Her landscapes are “conceptual” meaning that they reveal a complicated code of information. They express the oppressive weight of space, and at the same time the manifold meanings of their context. And finally, it is with tenderness that forms intentionally aggressive are joined. The artist’s work is at a turning point, as is every real creation, that is, in that extreme situation, that transforms the non-being into being and where, as the various formalisms are being surpassed, and the real revolutionary image is conceived.

MANOS STEFANIDIS ART HISTORIAN, 1991

“Little Gallery” 2002, Kastaniotis Editions-Athens

THE ONTOGENETIC AND PHYLOGENETIC DISCOURSE IN THE ART OF MARILENA ZAMBOURA

An artwork reproduces social and historical conditions which will be obsolete in the future. It shows us an artist’s evolutionary course to humanisation through his or her oeuvre — in this case, a painter, with her visual work like a bud sprouting in the light of beauty.

The general subject is the monocratic and almighty Nature, the Mother of all, who bleeds from the destructive mania, the externalised self-destruction mania of her ‘only begotten’ son, man, when the barbarian rapes nature and the nightmare of violation is mirrored on the soul of the modern artist as the autonomous causality is abolished by force and a different pace is imposed. And the painting shows what remains through that which is on the way out. The moment selected for the picture is immediately after the deed is over, so as to expose it in its entirety.

One of the paintings deftly portrays the fire of collective knowledge, surrounded by the stones of an ecumenical soul, shedding its light on the city which has nature for its foundations; nature is constantly in motion, ceaselessly creating, while the city is the collective work of society, the self-objectification of the collective consciousness. Also at work here is the contrast between the downward gravity and the upward weightlessness of the elements.

And the setting of nature is all empty of human presence, in a discourse of absence and presence, while nature itself participates in the human drama of an ambiguous awareness of the evil deed and guilt for this evil deed. The contradictory fact is reflected everywhere of a small but privileged social group dominating over nature and, through processed matter, over the rest of society so that good cannot find a way into human potential, as evidenced by the closed, exit-less spaces around nature, the Mother of all needs as well as the Mother of satisfying all needs. And everywhere we see a density, a confined impulse.

The personal mythology of the painter includes a symbolism of paternal authority dwindling along with the trees, being inextricably linked to the institutions of middleclass society which are like lifeless things. Man’s ties with nature are forgotten, the natural definition of humans falls into oblivion and so does the fact that human history is part of natural history. Imagination is invariably a transcendence of the plausible appearance of Art, the erotic, death-defeating union with nature is shown as utopian: death is a reality that dominates over the construct of civilisation. There are no flows in sight; the myths of the Greek race are crystallised into national conscience.
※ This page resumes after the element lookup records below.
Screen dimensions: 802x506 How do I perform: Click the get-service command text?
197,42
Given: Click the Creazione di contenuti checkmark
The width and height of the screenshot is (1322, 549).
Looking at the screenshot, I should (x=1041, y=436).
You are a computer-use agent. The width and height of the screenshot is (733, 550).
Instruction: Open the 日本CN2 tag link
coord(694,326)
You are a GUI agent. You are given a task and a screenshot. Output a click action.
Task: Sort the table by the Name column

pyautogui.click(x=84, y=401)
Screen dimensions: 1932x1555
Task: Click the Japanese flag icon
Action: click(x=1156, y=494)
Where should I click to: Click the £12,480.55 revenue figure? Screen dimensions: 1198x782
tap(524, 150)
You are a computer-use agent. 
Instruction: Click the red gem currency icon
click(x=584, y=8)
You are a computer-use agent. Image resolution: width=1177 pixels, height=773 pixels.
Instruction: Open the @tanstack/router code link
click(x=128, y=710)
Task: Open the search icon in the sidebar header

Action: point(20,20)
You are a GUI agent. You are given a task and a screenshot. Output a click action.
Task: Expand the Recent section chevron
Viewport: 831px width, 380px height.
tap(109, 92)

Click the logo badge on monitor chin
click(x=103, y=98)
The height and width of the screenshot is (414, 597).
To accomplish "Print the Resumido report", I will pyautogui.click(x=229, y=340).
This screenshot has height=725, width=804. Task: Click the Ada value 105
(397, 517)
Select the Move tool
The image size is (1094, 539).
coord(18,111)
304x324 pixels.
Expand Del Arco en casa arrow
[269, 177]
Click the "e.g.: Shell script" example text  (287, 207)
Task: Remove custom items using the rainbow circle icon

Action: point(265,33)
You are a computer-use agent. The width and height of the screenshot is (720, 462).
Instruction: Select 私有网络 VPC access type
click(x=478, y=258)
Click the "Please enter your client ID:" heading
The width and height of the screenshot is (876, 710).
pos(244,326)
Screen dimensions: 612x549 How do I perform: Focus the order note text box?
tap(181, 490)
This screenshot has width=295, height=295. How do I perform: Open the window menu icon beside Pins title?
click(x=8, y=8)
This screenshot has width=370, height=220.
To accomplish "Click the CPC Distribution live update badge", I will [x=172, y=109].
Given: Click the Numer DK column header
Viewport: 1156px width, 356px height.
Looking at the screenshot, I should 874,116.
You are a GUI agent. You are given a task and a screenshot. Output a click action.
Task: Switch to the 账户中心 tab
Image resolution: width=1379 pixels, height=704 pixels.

One can discern the failure to achieve the transcendence from the social conditions which spawned the artificial construct towards the new construct of personification,  and allow this ongoing discourse to reveal the truth of free individuality.

The memories of the Greek race stagnate beyond historicity.  Here is the love of civilisation failing to unite the scattered beings among themselves or with nature; the death of love climbing the stairs to the temple of civilisation.

In short we can say that the beauty of the work lies in its truth, in the robust perception of social structures as personal elements and the reverse—the realisation of subconscious processes and their artistic elaboration. It only remains to join the painter as she whispers the question: do we need to go back to nature to learn what civilisation is?